Chapter 11 jumps back in time to the night Mabel escaped from the Randall plantation. She left Cora behind with an apology to the sleeping girl, carrying a sack of vegetables dug up from her garden.

She remembered how Moses, one of the slave bosses, had been raping her, threatening to rape Cora if Mabel refused him. She wondered how her life would have been different if Grayson, Cora’s father, had lived for more than a few weeks after Cora’s conception. Grayson had optimistically promised that he would buy their freedom—even though Old Randall didn’t allow slaves to buy freedom.

Tired from running, Mabel rested in a swamp. She savored the feeling of being off the plantation, the feeling of freedom. Suddenly she decided that this taste of freedom was enough for now; she needed to return to the plantation to be with Cora. She began journeying back.

She hadn’t gotten far before a cottonmouth snake bit her. As she stumbled onward, she felt the poison killing her. Giving up on making it back to the plantation, she lay down on a patch of moss, said, “Here,” and disappeared into the swamp.


Although Mabel has been absent from the entire novel as a living character, her presence is felt throughout it: Because of Mabel’s legacy, Caesar decides he should invite Cora to run away with him; because of Mabel’s legacy, Cora eventually says yes. Terrance Randall takes Cora’s disappearance more personally because of Mabel, and Ridgeway is far more determined to catch Cora because of Mabel. While Cora is in South Carolina and Indiana, she dedicates herself to trying to find any trace of her mother, and she daydreams about the free life her mother might have finally made for herself in the North.

And yet this legacy that Mabel leaves behind is based on faulty assumptions. Everyone assumes that Mabel escaped successfully and was never caught—which is why she represents such a hopeful figure for Caesar and such a maddening figure for Ridgeway. But in fact, Mabel’s freedom lasted only a few hours. Had the other characters known the truth about Mabel, they would have interpreted her legacy far differently. Caesar wouldn’t have regarded her as a good omen. Ridgeway couldn’t have thought of her as a success story. And Cora herself might not have felt so abandoned, so maddened by her mother’s legacy, if she had known that Mabel was trying to return to her.

Does it matter, then, who the “real” Mabel is? Because of the nature of her death, it’s impossible that anyone other than Mabel herself can know what really happened to her. The legacy she leaves behind is dependent on other people’s perceptions of her, and these perceptions have the power to change people’s actions regardless of whether or not they are based in reality. Thus, the Mabel that is most influential is not the real Mabel but the imagined Mabel.
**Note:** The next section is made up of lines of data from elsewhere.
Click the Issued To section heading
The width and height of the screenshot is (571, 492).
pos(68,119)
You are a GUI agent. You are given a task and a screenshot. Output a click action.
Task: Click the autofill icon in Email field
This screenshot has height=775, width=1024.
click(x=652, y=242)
Then again, it might also be too simplistic to say that the “real” Mabel failed in her efforts as a runaway. On the contrary, when she reached her farthest point away from the Randall plantation, she felt a taste of total freedom. Unlike Cora, who always longs to stop running but never seems able to do so, Mabel had the privilege of choosing for herself precisely where to stop running and sink into the swamp. In that sense, she died a free woman.  She would not have chosen this particular freedom for herself, certainly, but as the novel affirms again and again, people caught within an oppressive system have a limited set of choices available to them.

Mabel’s chapter also provides an opportunity to reflect on what it is within an evil system that corrupts people. Mabel’s character study is Moses, a fellow slave who begins raping her and serves as one of the catalysts for her escape. Moses, she remembers, suffered a number of hardships as a slave, but none of these made him “mean.” Instead, it was when he became a boss on the plantation and gained power over other slaves that Moses became a cruel person. Thus, Mabel concludes, people are not inherently evil; when they are caught up in evil systems, they become evil. “Men start off good,” she reflects, “and then the world makes them mean.”